By now Ranklin was feeling thoroughly uneasy, and it was a relief when Dagner brought the conversation smoothly down to matters of fact. “I believe you know Italy well, Sir Caspar.”
“Knew it, knew it . . . Always been a good place for the English to go to seed. I suppose I shouldn’t ask if you’ve got a ploy going on there?”
“Do you feel we should have anything going on there?” Dagner turned the question deftly.
“Hm. You won’t find much competition from our embassy, not under Rennell Rodd.” He chuckled, then frowned. “But looking for secrets of Italian policy is looking for a haystack under a needle. In my day there was a policy on every cafe table and a couple of secrets underneath it and I doubt much has changed. Bismarck said it all, thirty years ago: ‘Italy has a large appetite and very poor teeth’.”
“Something I learned only last night,” Dagner said casually, “and that rather surprised me. It probably shouldn’t have done, but most of my soldiering’s been done a thousand miles from the sea . . . That the Navy’s pretty well pulled out of the Mediterranean.”
This surprised Ranklin, too, but Sir Caspar just nodded. “Ah yes, that. You’re thinking of the route to Suez.”
“And India beyond.”
“Of course. And you aren’t the only one who’s concerned about us passing that responsibility to the French.”
Still befogged, Ranklin remembered that the only stupid question is the one you’re ashamed to ask. “Was this something official, sir? – and when?”
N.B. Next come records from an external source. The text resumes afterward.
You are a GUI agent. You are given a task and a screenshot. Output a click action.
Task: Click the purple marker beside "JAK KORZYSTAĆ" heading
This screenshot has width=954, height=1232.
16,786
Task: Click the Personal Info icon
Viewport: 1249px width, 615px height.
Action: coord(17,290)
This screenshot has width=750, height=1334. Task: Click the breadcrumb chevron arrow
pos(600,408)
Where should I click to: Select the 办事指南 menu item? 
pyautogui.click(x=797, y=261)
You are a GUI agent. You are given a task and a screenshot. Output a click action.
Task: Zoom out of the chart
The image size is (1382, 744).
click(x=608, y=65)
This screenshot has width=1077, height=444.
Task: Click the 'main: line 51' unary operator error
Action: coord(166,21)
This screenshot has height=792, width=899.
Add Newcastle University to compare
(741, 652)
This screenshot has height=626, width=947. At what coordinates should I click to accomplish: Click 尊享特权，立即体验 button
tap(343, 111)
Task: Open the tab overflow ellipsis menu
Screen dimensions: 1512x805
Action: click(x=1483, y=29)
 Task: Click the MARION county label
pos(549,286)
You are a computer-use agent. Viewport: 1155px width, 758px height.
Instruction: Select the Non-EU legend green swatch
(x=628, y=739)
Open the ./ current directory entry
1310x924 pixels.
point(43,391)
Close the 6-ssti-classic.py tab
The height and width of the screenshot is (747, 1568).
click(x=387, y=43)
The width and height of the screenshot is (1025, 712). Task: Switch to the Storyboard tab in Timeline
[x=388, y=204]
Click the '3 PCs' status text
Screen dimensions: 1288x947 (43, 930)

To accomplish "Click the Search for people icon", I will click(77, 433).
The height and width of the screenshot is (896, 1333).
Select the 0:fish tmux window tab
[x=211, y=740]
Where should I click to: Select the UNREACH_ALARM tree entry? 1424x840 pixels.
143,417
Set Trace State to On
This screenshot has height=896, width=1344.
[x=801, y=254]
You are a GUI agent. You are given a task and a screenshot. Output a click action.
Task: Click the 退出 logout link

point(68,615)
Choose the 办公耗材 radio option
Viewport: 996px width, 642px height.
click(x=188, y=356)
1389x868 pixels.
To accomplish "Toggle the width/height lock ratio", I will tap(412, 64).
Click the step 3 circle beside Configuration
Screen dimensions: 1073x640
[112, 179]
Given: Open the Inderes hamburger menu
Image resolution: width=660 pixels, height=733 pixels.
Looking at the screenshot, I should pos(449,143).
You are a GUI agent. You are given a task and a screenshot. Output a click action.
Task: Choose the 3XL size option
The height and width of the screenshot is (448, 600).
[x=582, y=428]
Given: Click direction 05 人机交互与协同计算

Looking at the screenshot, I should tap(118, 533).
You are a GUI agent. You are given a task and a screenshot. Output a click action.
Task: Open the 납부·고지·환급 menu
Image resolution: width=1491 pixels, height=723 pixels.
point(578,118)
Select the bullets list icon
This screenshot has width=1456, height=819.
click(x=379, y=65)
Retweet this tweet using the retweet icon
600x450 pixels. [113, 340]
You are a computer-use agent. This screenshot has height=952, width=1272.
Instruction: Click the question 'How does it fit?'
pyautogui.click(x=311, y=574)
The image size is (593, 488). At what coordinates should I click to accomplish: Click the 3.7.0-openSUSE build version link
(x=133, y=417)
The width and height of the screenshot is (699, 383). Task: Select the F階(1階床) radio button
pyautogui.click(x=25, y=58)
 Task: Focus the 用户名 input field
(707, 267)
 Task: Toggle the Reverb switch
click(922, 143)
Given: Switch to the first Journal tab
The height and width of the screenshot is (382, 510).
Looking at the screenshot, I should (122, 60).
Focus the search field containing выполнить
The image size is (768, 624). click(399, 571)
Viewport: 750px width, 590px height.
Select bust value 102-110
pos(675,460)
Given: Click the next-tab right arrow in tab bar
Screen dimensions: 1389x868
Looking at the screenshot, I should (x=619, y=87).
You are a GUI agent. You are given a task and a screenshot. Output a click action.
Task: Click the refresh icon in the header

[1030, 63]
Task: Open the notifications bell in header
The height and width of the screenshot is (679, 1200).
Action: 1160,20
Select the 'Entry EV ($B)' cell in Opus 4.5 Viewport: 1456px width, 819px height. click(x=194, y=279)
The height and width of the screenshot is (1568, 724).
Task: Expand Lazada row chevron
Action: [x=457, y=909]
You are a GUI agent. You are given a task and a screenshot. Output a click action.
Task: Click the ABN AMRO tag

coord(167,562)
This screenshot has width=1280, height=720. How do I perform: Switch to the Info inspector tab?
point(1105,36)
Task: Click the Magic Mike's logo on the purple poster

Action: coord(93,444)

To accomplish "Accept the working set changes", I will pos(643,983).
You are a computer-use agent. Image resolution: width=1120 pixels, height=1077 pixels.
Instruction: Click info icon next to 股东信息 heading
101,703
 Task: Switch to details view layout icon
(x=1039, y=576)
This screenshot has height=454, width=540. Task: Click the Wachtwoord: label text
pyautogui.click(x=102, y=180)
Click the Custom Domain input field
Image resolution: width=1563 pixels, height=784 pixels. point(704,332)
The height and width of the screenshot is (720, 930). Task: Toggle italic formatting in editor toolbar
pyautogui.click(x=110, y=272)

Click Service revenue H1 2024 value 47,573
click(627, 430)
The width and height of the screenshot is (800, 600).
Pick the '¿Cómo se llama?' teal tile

“Not officially announced, good Lord no. But it happened about a year ago. One fine day the Royal Navy virtually vanished from the Med, and the French fleet vanished from the Channel and the Atlantic. The Kaiser didn’t need any informers to tell him a deal had been struck on who guarded what for the other.”
Ranklin nodded. A year ago, he hadn’t been in this business, and his own problems were blotting out any interest in naval doings anyway.
Alerion went on: “The thinking goes that now Russia’s our ally, she’s no threat to India so there’ll be no need for quick reinforcement out there. Meanwhile, von Tirpitz is certainly building a damn great fleet on our own doorstep and that has to be the Navy’s greatest concern.”
Dagner said thoughtfully: “But it does seem to mean that the Italian and Austrian navies, if they combined, would control the eastern end of the Med. And the route to Suez.”
“Technically, Italy’s already allied with both Austria and Germany in the Triple Alliance, but I doubt that means much. Italy’s bound to join in a major war, out of sheer pride at becoming a new European Power – but who’s going to pay the bill? That’s Giolitti’s problem; he’s been their Prime Minister, on and off, for twenty years and it looks as if he’ll get back at the November elections. And he’s a rogue but no fool, and knows his best policy is to wait and see who’ll pay Italy the biggest bribe to take sides. And his worst fear is his own fanatics pushing him into a war with France or Austria – or even us – out of nationalist pride and without bribes.”
“But meanwhile,” Dagner reminded him, “the route to India . . .”
“I think we’re realising that we can’t be powerful everywhere. We have to leave some things to diplomacy – and your Bureau, of course,” Alerion added politely.